In the midst of that intensity, J.T. began to understand the dramatic differences between her military service and what was happening in eastern Ukraine.

“I had an enchantment with those volunteers. There was a stark difference between what I was used to in the military and them. Their army was relying on volunteers, because they just didn’t have enough, they were underprepared and under equipped,” J.T. says. 

“I was blown away by their concept of patriotism, which is so easily thrown around in the U.S. Those kids reminded me of what I feel would be comparable to Revolutionary War patriots. They weren’t paid, many were untrained – they were risking their lives for something they truly believed in. In my experience of combat deployments, it didn’t matter what I believed in.

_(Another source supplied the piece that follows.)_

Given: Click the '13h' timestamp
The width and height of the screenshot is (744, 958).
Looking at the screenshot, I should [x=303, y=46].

Uncle Sam said go, so we went,” J.T. says.

“Volunteers came to help fight,” she says. “They had proximity to home. It wasn’t Afghanistan. There you would never just go see your friends for the weekend. At the front in Ukraine, civilians are riding their bicycles through (military) positions,” J.T. says. “It’s the wild west.”

J.T.’s exemplary work in Ukraine’s chaotic world garnered international attention. She completed a photo exhibition of volunteer soldier portraits and stories called Frontline – Peace/Life that “tells the story of a generation of citizens, who of their own free will and without obligation to the government, deployed into a warzone and risked everything to defend their homeland against a Russian-led insurgency…” according the exhibition catalog. The exhibition was shown at the Ukrainian National Museum of Chicago in 2019 and opened early this year at the Ukrainian Institute of America in New York City where it will be displayed until the end of August. (You can view the exhibition here: https://bit.ly/31fULBT.) J.T. recently received a Fulbright Scholarship to continue her work in Ukraine, although the award has been pushed off until January 2021 because of the Covid-19 pandemic. 

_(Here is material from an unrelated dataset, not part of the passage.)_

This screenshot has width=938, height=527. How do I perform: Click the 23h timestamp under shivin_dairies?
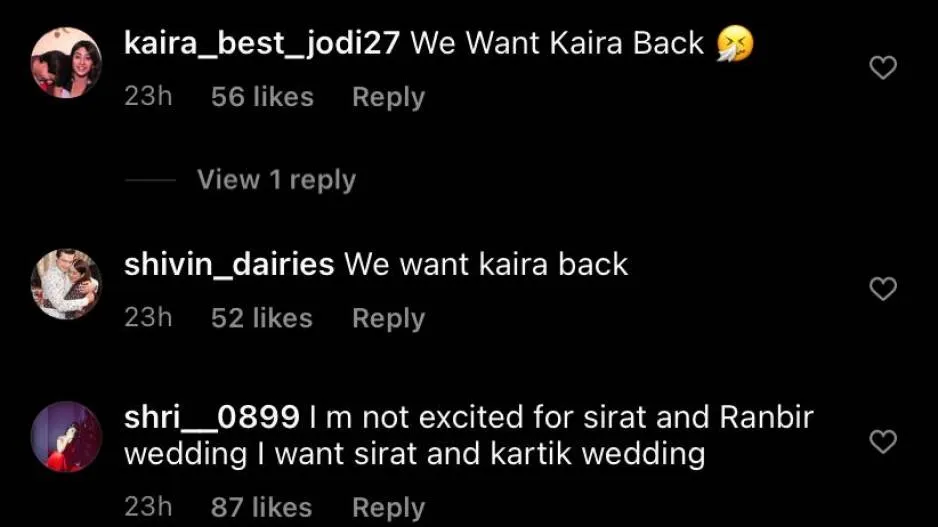coord(148,318)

In the interim, J.T. is staying in Kyiv and traveling to the eastern combat zones as often as possible. Those are places forbidden to Peace Corps volunteers since 2014. Since those early post-Maidan days, many of Ukraine’s original volunteer soldiers have joined the regular armed forces to continue the fight. Others have left the war for a while, only to return as volunteers or army soldiers. 

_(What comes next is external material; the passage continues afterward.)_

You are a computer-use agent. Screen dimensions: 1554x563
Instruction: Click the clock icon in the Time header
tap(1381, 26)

“The war has gotten much more political,” she says. “In the beginning, the volunteers were fighting with passion for a real cause. Now some of them believe they fought in vain. Before, they just got on the train and went to the front lines. Now that the military has taken over, the war seems just as political as any other war that I’ve been part of,” she says.

J.T. is determined to bring home authentic stories of the conflict and life in Ukraine, describing experiences of volunteer soldiers who fight to protect their homeland and civilians impacted by the undeclared war that has killed 4,500 Ukrainian soldiers and displaced more than 1.5 million civilians. She has taken to interviewing and photographing civilians living in the “gray zone” of conflict, although she cannot publish their photos for fear of exposing them to attack by insurgents. 

J.T. insists that Ukrainian soldiers, especially those who volunteer, struggle to deal with the emotional, psychological and physical effects of the conflict. In many cases they take their physical wounds and the PTSD from war back home with no support. As any Peace Corps volunteer who has served understands, Ukraine is still struggling to institutionalize networks of care for veterans and other vulnerable people – human rights that protestors at Maidan hoped to attain. That is a work in progress. 

How does J.T. sum up what she has learned so far? She is philosophical.

“There is a certain universality among all combat veterans,” J.T. says. “We are all a family. That could be with armies you think are enemies. When it comes down to it, we all have a shared experience. I wish I could shine a light on people on the other side who are just obeying orders, like all soldiers usually do. It would be interesting to hear some of their stories some day.”

With J.T.s drive and commitment, it won’t be surprising if her next big thing makes us all a little more enlightened about war and politics that increasingly seem to impact us all. Hopefully, what we learn can help us all make the world a better place.